━━ Data records
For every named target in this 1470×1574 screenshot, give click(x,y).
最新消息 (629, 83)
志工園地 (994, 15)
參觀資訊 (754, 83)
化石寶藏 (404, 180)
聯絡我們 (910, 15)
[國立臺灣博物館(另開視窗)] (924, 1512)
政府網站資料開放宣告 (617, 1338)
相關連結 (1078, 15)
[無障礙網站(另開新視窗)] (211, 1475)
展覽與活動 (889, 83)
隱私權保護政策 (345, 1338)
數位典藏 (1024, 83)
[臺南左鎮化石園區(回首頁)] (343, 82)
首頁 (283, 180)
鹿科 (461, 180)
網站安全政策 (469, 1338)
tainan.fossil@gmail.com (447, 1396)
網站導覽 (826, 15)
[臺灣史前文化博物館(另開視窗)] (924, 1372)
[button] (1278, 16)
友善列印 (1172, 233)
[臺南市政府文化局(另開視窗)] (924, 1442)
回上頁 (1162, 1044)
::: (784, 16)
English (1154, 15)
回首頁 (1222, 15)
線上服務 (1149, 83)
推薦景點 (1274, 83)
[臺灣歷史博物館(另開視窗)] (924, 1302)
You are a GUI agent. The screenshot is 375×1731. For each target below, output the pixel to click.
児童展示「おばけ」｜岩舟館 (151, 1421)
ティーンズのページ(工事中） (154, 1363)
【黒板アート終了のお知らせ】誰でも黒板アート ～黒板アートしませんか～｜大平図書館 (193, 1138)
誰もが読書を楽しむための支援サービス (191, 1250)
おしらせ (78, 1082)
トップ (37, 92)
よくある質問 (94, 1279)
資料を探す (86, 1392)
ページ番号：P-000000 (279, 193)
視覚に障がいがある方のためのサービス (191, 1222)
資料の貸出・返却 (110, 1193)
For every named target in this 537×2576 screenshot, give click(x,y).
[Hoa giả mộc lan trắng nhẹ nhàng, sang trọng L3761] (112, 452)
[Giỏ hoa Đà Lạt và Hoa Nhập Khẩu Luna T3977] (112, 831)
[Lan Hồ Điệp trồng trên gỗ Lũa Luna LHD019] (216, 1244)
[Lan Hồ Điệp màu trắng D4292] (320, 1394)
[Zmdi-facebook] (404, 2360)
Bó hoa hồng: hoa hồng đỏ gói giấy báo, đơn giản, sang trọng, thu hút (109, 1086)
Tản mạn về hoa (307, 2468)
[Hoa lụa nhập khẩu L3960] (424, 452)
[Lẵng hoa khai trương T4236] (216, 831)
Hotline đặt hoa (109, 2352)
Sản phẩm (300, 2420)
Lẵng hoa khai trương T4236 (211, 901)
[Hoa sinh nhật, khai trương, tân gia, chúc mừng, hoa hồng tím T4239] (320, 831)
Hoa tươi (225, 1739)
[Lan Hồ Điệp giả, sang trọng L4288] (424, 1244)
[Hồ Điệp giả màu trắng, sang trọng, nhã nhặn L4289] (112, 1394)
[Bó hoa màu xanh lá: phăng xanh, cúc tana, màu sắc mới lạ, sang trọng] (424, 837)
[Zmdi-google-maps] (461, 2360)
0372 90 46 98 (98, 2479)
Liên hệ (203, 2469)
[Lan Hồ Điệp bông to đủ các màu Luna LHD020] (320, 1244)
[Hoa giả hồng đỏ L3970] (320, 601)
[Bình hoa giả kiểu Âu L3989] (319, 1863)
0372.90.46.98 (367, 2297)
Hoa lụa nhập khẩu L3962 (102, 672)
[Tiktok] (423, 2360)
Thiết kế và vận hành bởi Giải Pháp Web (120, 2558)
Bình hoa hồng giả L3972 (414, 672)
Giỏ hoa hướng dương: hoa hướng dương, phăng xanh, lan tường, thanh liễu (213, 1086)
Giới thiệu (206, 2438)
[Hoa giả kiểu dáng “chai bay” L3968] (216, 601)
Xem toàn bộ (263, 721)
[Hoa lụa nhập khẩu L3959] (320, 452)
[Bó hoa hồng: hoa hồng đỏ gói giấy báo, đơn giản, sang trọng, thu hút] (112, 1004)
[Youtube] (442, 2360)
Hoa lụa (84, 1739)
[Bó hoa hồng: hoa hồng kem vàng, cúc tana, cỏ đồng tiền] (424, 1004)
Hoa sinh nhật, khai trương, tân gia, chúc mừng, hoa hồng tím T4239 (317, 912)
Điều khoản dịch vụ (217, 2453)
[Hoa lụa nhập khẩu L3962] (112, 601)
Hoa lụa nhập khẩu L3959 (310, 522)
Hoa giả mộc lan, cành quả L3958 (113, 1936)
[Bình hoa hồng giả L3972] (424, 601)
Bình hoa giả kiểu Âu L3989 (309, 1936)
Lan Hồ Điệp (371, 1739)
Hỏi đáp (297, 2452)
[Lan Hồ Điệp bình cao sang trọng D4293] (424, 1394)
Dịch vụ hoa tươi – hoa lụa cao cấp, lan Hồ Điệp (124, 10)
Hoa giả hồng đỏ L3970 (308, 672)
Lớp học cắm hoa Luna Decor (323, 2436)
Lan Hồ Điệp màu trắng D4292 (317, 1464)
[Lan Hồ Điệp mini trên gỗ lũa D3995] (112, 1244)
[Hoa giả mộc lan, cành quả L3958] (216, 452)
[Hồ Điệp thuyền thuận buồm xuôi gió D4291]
━━━━
■ About this task ■
The entries above hold the needed span. Transcribe exactly the lines from the one with "鹿科 (461, 180)" to the one with "[臺灣歷史博物館(另開視窗)] (924, 1302)", both included.

■ Written solution ■
鹿科 (461, 180)
網站安全政策 (469, 1338)
tainan.fossil@gmail.com (447, 1396)
網站導覽 (826, 15)
[臺灣史前文化博物館(另開視窗)] (924, 1372)
[button] (1278, 16)
友善列印 (1172, 233)
[臺南市政府文化局(另開視窗)] (924, 1442)
回上頁 (1162, 1044)
::: (784, 16)
English (1154, 15)
回首頁 (1222, 15)
線上服務 (1149, 83)
推薦景點 (1274, 83)
[臺灣歷史博物館(另開視窗)] (924, 1302)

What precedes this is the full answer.